Rio de Janeiro, 29 May 2014
Following the undeniable success of the Salvador Dalí retrospective in Paris and Madrid in 2012-2013, the Fundació Gala-Salvador Dalí, the Museo Reina Sofía in Madrid and the Salvador Dalí Museum of Saint Petersburg (Florida), with the collaboration of the Tomie Ohtake Institute, will from May to December of this year be organising the largest exhibition on the artist to date staged in Latin America. More specifically, over that period it can be seen in the cities of Rio de Janeiro and São Paulo, in Brazil. It will consist of an overview of works from all periods, though with particular emphasis on the surrealist period.
The Salvador Dalí exhibition is the largest anthological exhibition of the artist's work ever held in the country. It includes a total amount of 220 pieces: 164 works of art and 56 documents. Visitors will be able to see it at the Centro Cultural Banco do Brasil in Rio de Janeiro from 29 May to 22 September 2014, from which it will move partially to the Tomie Ohtake Institute in São Paulo, from 1 October until the end of the year.
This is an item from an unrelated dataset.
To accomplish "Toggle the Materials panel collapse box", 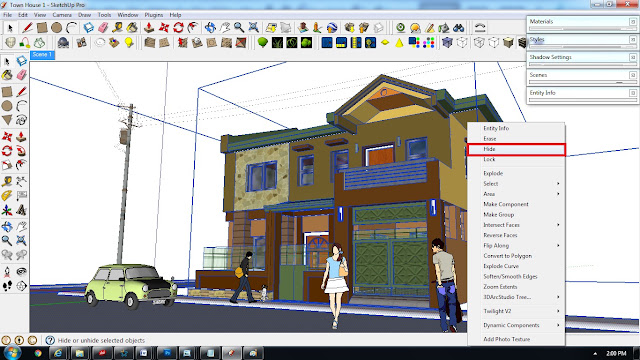I will pyautogui.click(x=633, y=22).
A broad understanding between the organising institutions has led in the more recent past to exhibitions at the Centre Pompidou and the Museo Reina Sofía, which met with great success among the visiting public and the critics, and now fosters the staging of this major retrospective including great works by Salvador Dalí. The Dalí Foundation wishes thus to meet some of its founding objectives: to promote, disseminate and enhance prestige both within Spain and abroad to the painter's artistic and intellectual work.
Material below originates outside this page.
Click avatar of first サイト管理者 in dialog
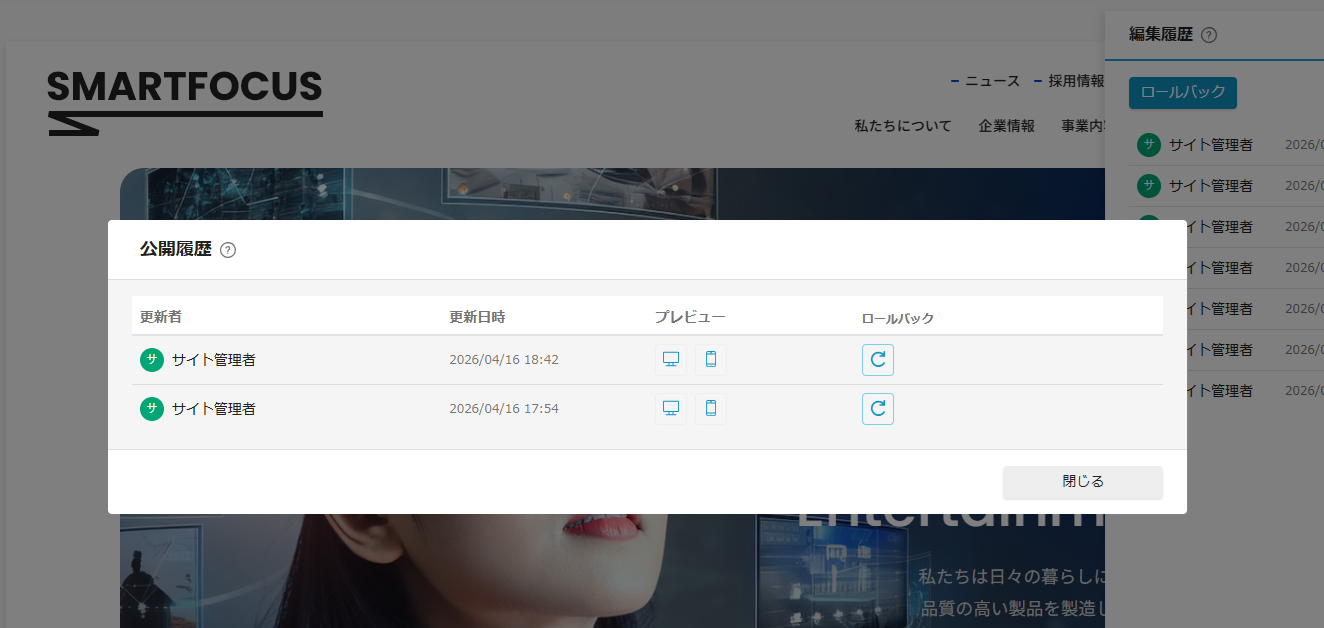 point(151,359)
Starting out from this premise, the technical teams of the three largest collections of Salvador Dalí's work have planned an exhibition that presents an exhaustive overview of Dalí's production from the 1920s down to his last canvases. It offers visitors the chance to appreciate not only the artist's technical evolution, but also his influences and his ideological and iconographic referents, thus offering the ever-enriching contemplation of the artist's original universe.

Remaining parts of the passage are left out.